**WHAT THE TASK ASKS:** Write out the stretch from the start of the material through the line containing "What do you see at coordinates (1312, 516)", replacing "coordinate pair" with "point" and leaving the rest unchanged.

Collected data
○ ○ ○ ○ ○
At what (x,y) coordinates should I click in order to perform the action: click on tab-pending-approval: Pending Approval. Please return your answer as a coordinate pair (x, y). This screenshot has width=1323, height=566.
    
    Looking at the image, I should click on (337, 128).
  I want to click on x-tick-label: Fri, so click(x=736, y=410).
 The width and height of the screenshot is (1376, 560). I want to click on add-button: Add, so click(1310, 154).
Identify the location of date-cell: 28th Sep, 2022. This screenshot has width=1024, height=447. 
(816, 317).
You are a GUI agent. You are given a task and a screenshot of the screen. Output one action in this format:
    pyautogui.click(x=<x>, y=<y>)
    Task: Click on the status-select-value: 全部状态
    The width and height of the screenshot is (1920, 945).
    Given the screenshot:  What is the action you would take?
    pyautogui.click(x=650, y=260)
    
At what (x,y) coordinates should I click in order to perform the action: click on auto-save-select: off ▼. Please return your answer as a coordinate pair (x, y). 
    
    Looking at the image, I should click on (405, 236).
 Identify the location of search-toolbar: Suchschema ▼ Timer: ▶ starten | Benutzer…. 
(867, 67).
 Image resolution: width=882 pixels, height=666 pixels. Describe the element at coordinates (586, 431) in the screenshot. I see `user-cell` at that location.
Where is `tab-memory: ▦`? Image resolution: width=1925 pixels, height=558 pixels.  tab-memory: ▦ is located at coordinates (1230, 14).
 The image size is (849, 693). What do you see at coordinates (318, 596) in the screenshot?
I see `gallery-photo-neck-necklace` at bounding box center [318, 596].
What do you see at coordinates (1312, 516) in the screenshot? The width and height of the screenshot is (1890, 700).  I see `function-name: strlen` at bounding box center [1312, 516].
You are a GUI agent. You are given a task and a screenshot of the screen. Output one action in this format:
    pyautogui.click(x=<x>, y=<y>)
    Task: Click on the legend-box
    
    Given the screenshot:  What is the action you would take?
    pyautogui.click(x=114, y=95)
○ ○ ○ ○ ○
**SOLVED PROBLEM:**
At what (x,y) coordinates should I click in order to perform the action: click on tab-pending-approval: Pending Approval. Please return your answer as a point (x, y). This screenshot has width=1323, height=566.
    
    Looking at the image, I should click on (337, 128).
  I want to click on x-tick-label: Fri, so click(x=736, y=410).
 The width and height of the screenshot is (1376, 560). I want to click on add-button: Add, so click(1310, 154).
Identify the location of date-cell: 28th Sep, 2022. This screenshot has width=1024, height=447. 
(816, 317).
You are a GUI agent. You are given a task and a screenshot of the screen. Output one action in this format:
    pyautogui.click(x=<x>, y=<y>)
    Task: Click on the status-select-value: 全部状态
    The width and height of the screenshot is (1920, 945).
    Given the screenshot:  What is the action you would take?
    pyautogui.click(x=650, y=260)
    
At what (x,y) coordinates should I click in order to perform the action: click on auto-save-select: off ▼. Please return your answer as a point (x, y). 
    
    Looking at the image, I should click on (405, 236).
 Identify the location of search-toolbar: Suchschema ▼ Timer: ▶ starten | Benutzer…. 
(867, 67).
 Image resolution: width=882 pixels, height=666 pixels. Describe the element at coordinates (586, 431) in the screenshot. I see `user-cell` at that location.
Where is `tab-memory: ▦`? Image resolution: width=1925 pixels, height=558 pixels.  tab-memory: ▦ is located at coordinates (1230, 14).
 The image size is (849, 693). What do you see at coordinates (318, 596) in the screenshot?
I see `gallery-photo-neck-necklace` at bounding box center [318, 596].
What do you see at coordinates (1312, 516) in the screenshot? The width and height of the screenshot is (1890, 700).  I see `function-name: strlen` at bounding box center [1312, 516].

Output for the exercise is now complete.